Lines of data
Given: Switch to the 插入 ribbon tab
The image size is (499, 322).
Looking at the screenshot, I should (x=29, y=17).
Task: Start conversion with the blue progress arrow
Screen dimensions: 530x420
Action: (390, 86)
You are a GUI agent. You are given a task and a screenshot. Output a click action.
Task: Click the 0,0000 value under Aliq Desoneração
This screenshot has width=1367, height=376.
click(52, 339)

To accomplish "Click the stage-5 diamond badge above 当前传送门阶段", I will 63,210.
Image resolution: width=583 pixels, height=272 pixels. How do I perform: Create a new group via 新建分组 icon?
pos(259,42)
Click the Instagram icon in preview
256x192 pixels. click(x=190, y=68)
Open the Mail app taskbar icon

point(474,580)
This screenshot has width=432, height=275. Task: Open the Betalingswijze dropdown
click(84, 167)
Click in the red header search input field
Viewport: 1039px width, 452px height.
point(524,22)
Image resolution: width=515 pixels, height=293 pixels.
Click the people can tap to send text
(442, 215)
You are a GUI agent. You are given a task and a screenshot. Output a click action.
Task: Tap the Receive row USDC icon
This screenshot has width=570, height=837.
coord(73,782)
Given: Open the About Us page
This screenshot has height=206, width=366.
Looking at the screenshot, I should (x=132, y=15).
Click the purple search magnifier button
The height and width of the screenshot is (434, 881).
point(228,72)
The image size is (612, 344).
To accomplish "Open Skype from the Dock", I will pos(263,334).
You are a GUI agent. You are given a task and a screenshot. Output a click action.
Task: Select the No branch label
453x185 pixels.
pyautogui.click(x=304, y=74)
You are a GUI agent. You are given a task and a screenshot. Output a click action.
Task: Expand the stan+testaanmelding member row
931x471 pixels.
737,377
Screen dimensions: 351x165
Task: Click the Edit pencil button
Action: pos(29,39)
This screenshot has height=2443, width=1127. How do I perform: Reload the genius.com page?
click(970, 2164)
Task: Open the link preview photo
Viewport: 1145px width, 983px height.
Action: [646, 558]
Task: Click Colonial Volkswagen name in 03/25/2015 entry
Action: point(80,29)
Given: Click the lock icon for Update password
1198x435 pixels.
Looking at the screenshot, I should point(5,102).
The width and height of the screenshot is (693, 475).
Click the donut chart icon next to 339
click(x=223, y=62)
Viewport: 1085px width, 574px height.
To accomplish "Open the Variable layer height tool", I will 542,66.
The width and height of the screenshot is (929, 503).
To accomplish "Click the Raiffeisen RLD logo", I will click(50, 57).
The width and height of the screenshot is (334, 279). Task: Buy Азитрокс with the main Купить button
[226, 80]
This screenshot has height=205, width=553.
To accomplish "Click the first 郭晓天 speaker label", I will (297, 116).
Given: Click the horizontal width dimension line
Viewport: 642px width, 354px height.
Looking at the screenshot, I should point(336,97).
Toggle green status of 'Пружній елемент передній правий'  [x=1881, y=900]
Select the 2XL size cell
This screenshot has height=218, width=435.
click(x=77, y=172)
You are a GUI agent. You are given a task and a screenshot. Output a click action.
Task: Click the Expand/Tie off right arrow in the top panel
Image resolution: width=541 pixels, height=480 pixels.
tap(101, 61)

» **EXERCISE GOAL**: Extract each line from the items above that contains the string "size".

» **EXERCISE OUTPUT**:
The image size is (499, 322).
The image size is (612, 344).
Select the 2XL size cell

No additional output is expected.